Originally Posted by Webhostpython

Hello and apologies for the inconvenience. Can you share the ticket reference number, if you have it, so I can escalate the issue to the team for a focused investigation into your server?

Thank you, I already sent you a private message.

**David-Lava** · 05-28-2024, 02:28 PM

Originally Posted by Webhostpython

Hello, David-Lava,

Could you possibly provide us with a ticket reference number so that the team can further look? Thank you in advance and once again, apologies for the inconvenience caused.

@Webhostpython - this is my server ns65v.stableserver () net

Not sure why you need ticket #, when you know the reason of that failure. If that gonna help you to investigate and fix the server - here is the #XYM-951-94967

Pleeeeeeease, give me any ETA or .... any option how to get backup files. This is the 3rd days and I have no idea when my account gonna be back. Thanks for understanding

**hermetek** · 05-28-2024, 05:12 PM

I have yet to see an actual RCA that explains what happened. Not just the excuse of storms/ generic statement of power loss.

True A+B power should have A completely separate from B. A should have its own UPS, generator, ATS, and distribution. B should as well. I would like to see a proper explanation for how this occurred and what is going to be done to prevent it from happening in the future. My contract is up and now month-to-month, so the answer might impact how I handle that.

**Zhenmue** · 05-28-2024, 05:20 PM

Originally Posted by hermetek

I have yet to see an actual RCA that explains what happened. Not just the excuse of storms/ generic statement of power loss.

True A+B power should have A completely separate from B. A should have its own UPS, generator, ATS, and distribution. B should as well. I would like to see a proper explanation for how this occurred and what is going to be done to prevent it from happening in the future. My contract is up and now month-to-month, so the answer might impact how I handle that.
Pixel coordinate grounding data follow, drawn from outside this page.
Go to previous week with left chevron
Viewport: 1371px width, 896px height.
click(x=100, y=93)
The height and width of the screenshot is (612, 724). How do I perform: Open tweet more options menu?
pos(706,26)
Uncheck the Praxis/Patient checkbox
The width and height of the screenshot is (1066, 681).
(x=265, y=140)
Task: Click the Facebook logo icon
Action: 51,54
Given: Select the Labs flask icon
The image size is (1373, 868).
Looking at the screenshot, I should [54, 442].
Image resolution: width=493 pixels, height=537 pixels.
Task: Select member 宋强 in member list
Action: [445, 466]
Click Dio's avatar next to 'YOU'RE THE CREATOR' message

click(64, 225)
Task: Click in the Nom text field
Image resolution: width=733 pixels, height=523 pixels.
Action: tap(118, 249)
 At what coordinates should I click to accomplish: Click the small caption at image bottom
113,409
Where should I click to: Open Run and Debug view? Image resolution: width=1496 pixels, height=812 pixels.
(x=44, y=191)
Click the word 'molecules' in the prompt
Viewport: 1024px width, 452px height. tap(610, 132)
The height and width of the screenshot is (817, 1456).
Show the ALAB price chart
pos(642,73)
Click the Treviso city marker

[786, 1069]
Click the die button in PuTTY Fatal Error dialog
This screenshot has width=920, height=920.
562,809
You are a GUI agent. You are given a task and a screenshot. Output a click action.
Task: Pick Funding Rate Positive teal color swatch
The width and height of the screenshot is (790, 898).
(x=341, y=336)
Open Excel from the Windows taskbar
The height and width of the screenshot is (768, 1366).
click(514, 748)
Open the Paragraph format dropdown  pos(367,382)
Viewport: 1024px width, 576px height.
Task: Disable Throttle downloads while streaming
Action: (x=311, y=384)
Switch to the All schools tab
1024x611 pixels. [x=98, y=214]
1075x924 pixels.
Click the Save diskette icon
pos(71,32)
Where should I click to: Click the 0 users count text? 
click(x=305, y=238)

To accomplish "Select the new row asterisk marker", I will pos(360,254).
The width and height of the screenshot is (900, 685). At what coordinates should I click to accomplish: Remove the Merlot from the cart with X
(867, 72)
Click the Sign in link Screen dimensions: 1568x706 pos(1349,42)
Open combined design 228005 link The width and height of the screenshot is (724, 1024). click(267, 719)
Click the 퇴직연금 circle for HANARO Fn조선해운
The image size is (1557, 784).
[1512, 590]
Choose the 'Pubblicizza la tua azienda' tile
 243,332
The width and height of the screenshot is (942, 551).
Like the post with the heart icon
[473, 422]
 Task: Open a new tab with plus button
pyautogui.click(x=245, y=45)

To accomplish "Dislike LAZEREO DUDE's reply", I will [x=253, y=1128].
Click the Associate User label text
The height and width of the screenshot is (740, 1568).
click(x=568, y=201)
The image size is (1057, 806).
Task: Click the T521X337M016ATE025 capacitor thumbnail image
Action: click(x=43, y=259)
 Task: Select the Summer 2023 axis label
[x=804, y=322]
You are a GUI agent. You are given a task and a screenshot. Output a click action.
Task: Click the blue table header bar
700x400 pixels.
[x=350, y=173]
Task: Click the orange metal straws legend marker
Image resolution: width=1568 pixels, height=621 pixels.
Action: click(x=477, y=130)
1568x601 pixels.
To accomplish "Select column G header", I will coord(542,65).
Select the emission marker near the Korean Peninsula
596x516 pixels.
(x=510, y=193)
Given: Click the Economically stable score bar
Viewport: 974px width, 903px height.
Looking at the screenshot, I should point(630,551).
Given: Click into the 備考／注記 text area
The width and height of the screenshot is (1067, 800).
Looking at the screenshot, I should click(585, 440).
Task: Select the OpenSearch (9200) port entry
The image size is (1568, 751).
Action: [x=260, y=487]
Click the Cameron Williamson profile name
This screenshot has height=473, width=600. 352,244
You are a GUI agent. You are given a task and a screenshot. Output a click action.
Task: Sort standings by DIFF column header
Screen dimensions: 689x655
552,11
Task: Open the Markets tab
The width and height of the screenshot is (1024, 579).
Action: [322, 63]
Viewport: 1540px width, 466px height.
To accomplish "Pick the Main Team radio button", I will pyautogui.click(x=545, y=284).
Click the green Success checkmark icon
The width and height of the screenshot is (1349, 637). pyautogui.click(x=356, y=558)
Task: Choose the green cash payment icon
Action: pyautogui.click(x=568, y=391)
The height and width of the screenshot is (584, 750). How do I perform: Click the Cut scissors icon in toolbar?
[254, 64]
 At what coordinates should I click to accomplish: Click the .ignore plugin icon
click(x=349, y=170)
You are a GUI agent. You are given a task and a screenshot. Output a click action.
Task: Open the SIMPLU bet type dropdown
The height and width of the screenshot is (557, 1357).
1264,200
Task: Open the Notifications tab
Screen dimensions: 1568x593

i haven't seen any yet, maybe because the weather is still caotic, and it may happen again?..

**David-Lava** · 05-28-2024, 08:05 PM

@Webhostpython,

What is the status of ns65v server?

Man this isn't the right strategy ... you asked the ticket #, you got it. Please let me know when

1. I can get backup files
2. when the server can be restored or migrated to another server
3. any updates?

**Webhostpython** · 05-29-2024, 03:17 AM

Originally Posted by David-Lava

@Webhostpython,

What is the status of ns65v server?

Man this isn't the right strategy ... you asked the ticket #, you got it. Please let me know when

1. I can get backup files
2. when the server can be restored or migrated to another server
3. any updates?

Hello, David-Lava,

Thank you for reaching out. I will send you a private message with some further details. In the mean time, please take a look at the latest update for server ns65v on our status page.

**Webhostpython** · 05-29-2024, 03:59 AM

Originally Posted by hermetek

I have yet to see an actual RCA that explains what happened. Not just the excuse of storms/ generic statement of power loss.

True A+B power should have A completely separate from B. A should have its own UPS, generator, ATS, and distribution. B should as well. I would like to see a proper explanation for how this occurred and what is going to be done to prevent it from happening in the future. My contract is up and now month-to-month, so the answer might impact how I handle that.

I'm confident that the team will provide complete information once everything has been resolved and stabilised. Thank you for your patience.

**Steve Eschweiler** · 05-29-2024, 11:31 AM

Originally Posted by Webhostpython

I'm confident that the team will provide complete information once everything has been resolved and stabilised. Thank you for your patience.

We are all still waiting on Prime to provide us with their RFO so we can then pass that information along to customers. We are reaching out to our Prime rep shortly asking for an ETA on their RFO. We have a pretty good sense of what happened at this point but we will await official word from Prime before we say much more.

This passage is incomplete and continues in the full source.